### Extract to read
## Start

Christian Staudt Christian Staudt - 11 months ago 92
Python Question

pandas: error on DataFrame.unstack

I wrote the following function to convert several columns of a dataframe into numeric values:

def factorizeMany(data, columns):
""" Factorize a bunch of columns in a data frame"""
data[columns] = data[columns].stack().rank(method='dense').unstack()
return data

Calling it like this

trainDataPre = factorizeMany(trainDataMerged.fillna(0), columns=["char_{0}".format(i) for i in range(1,10)])

gives me an error. I don't know where to look for the cause, possibly wrong input?

AttributeError Traceback (most recent call last)
<ipython-input-14-357f8a4b2ef8> in <module>()
1 #trainDataPre = trainDataMerged.drop(["people_id", "activity_id", "date"], axis=1)
2 #trainDataPre = trainDataMerged.fillna(0)
----> 3 trainDataPre = mininggear.factorizeMany(trainDataMerged.fillna(0), columns=["char_{0}".format(i) for i in range(1,10)])

/Users/cls/Dropbox/Datengràˆber/Kaggle/RedHat/ in factorizeMany(data, columns)
15 def factorizeMany(data, columns):
16 """ Factorize a bunch of columns in a data frame"""
---> 17 data[columns] = data[columns].stack().rank(method='dense').unstack()
18 return data

/usr/local/lib/python3.5/site-packages/pandas/core/ in unstack(self, level, fill_value)
2041 """
2042 from pandas.core.reshape import unstack
-> 2043 return unstack(self, level, fill_value)
2045 # ----------------------------------------------------------------------

/usr/local/lib/python3.5/site-packages/pandas/core/ in unstack(obj, level, fill_value)

## End

### What you should do
Starting at the words "---> 17 data[columns]" and stopping after "unstack(obj, level, fill_value)", rewrite that part of the pandas question with "fill_value" swapped for "default_value".

### Raw records

## Start

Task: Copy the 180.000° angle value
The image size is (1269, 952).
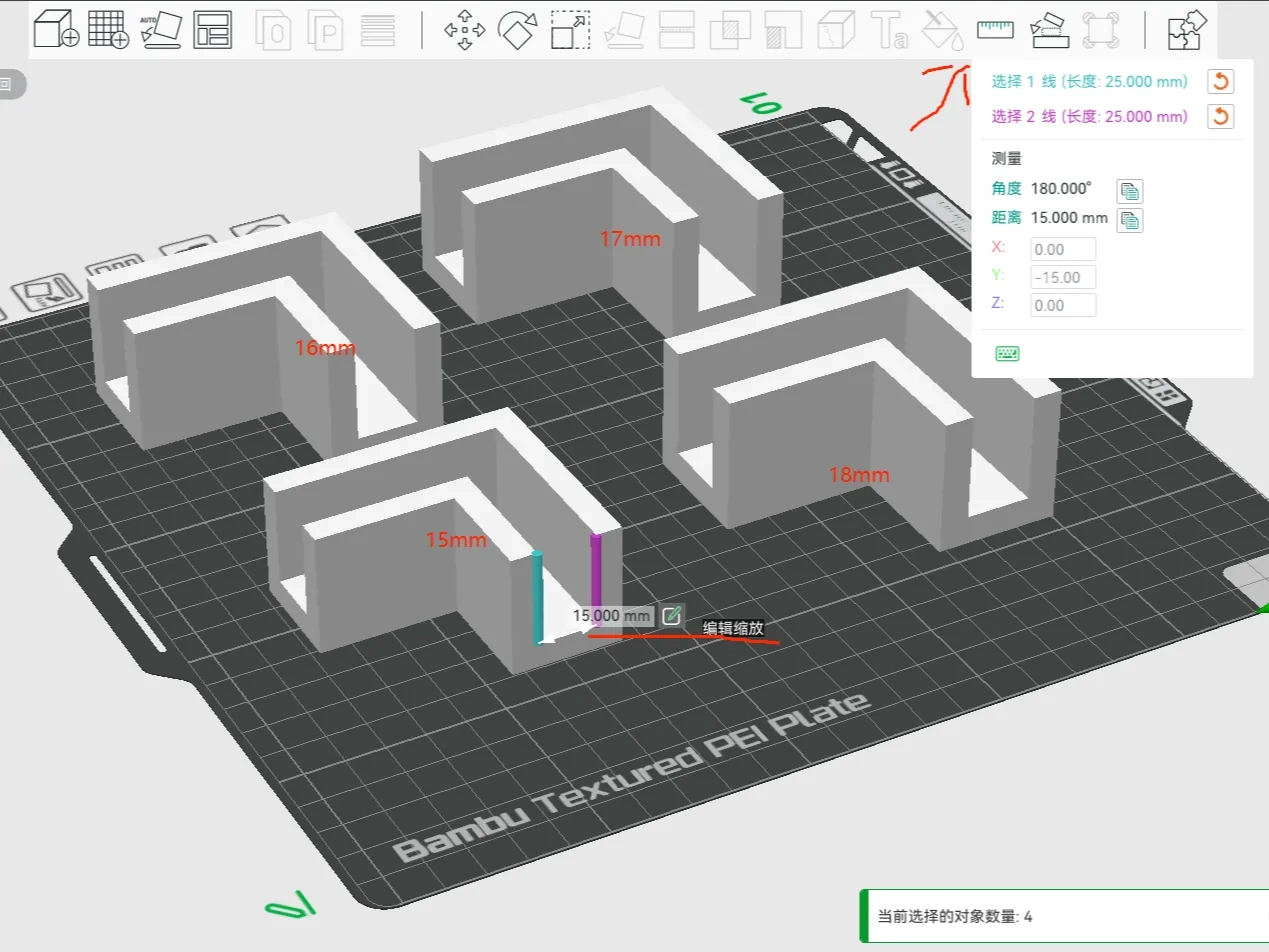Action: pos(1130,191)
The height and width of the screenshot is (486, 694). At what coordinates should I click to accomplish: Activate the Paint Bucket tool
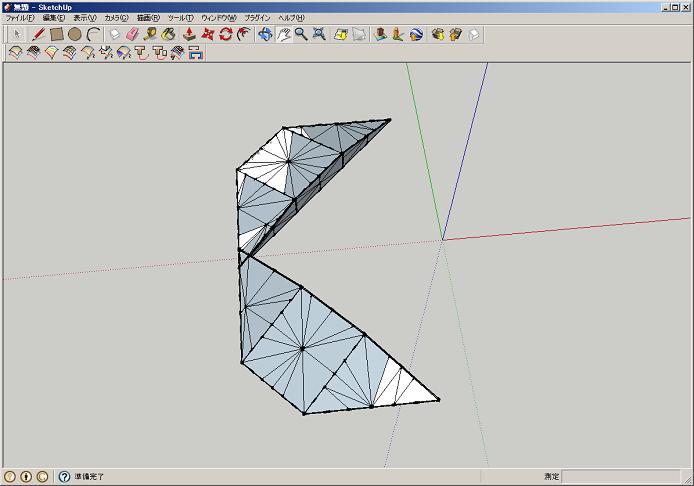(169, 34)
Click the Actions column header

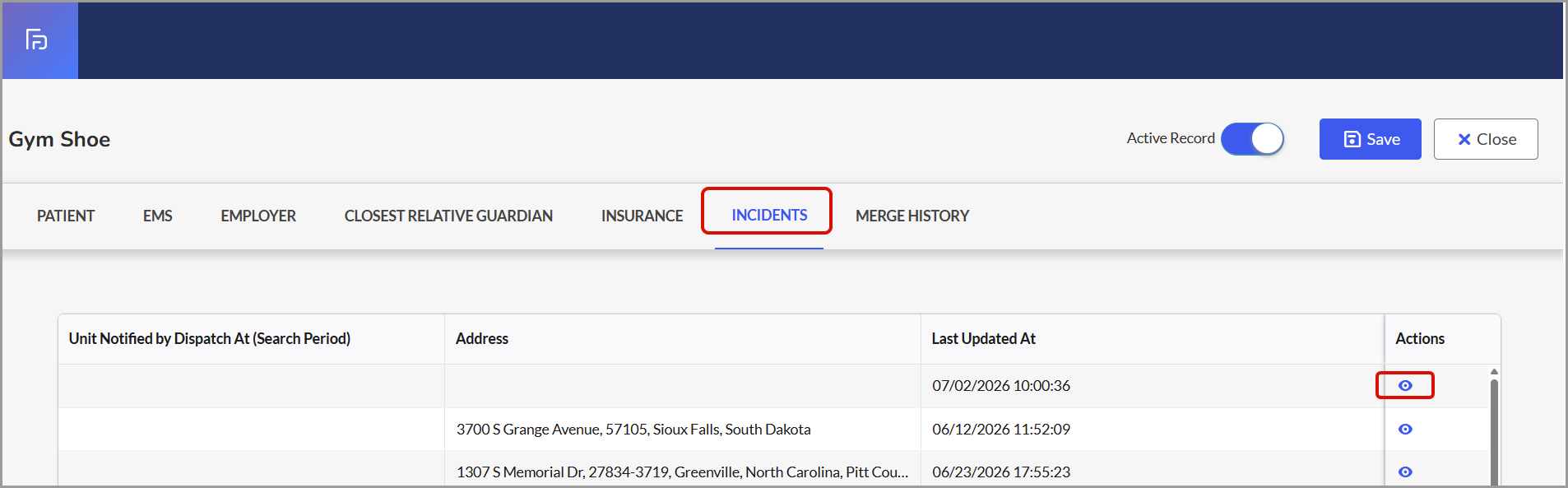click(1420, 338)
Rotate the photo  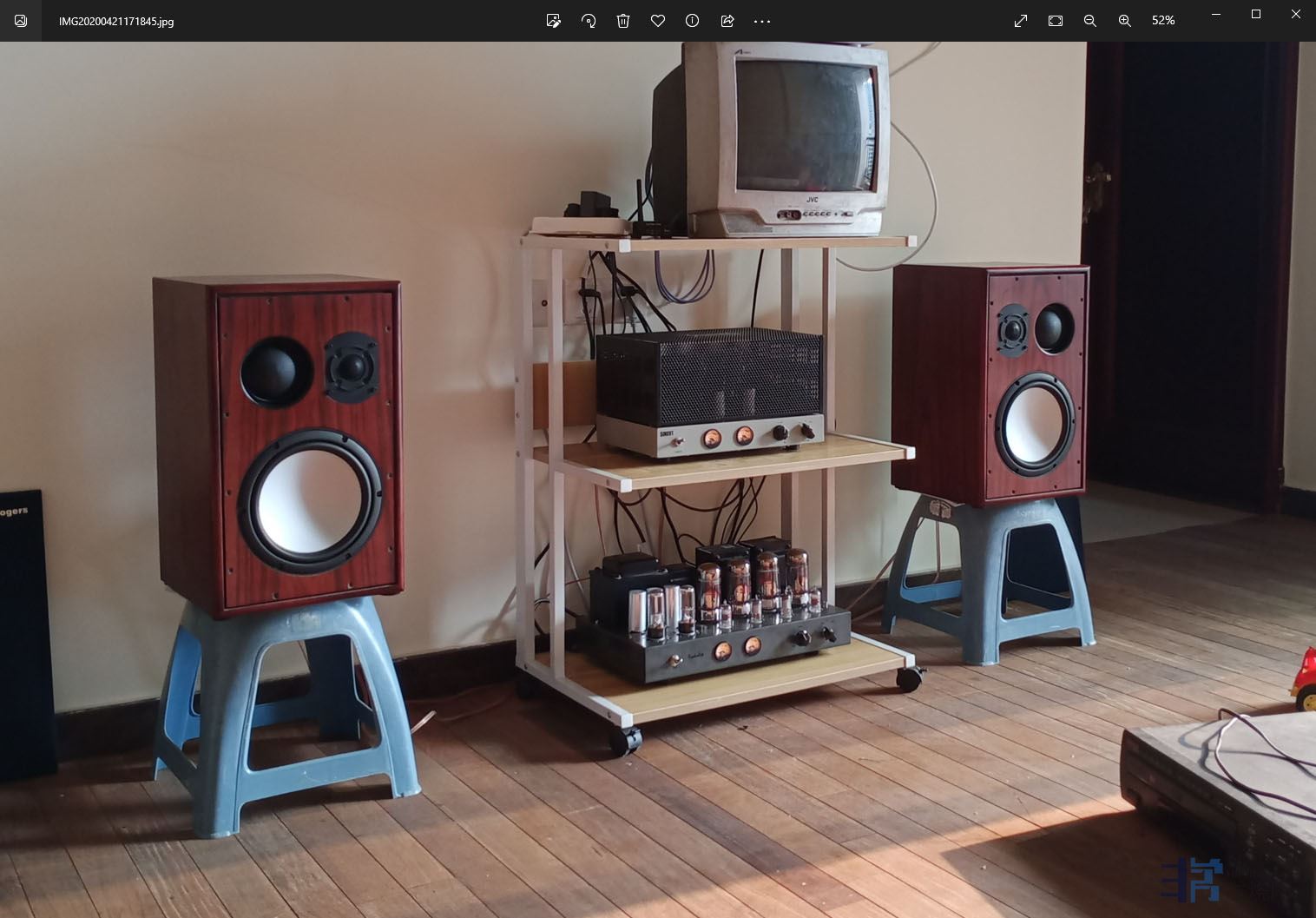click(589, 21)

## End

### Full solution
---> 17 data[columns] = data[columns].stack().rank(method='dense').unstack()
18 return data

/usr/local/lib/python3.5/site-packages/pandas/core/ in unstack(self, level, default_value)
2041 """
2042 from pandas.core.reshape import unstack
-> 2043 return unstack(self, level, default_value)
2045 # ----------------------------------------------------------------------

/usr/local/lib/python3.5/site-packages/pandas/core/ in unstack(obj, level, default_value)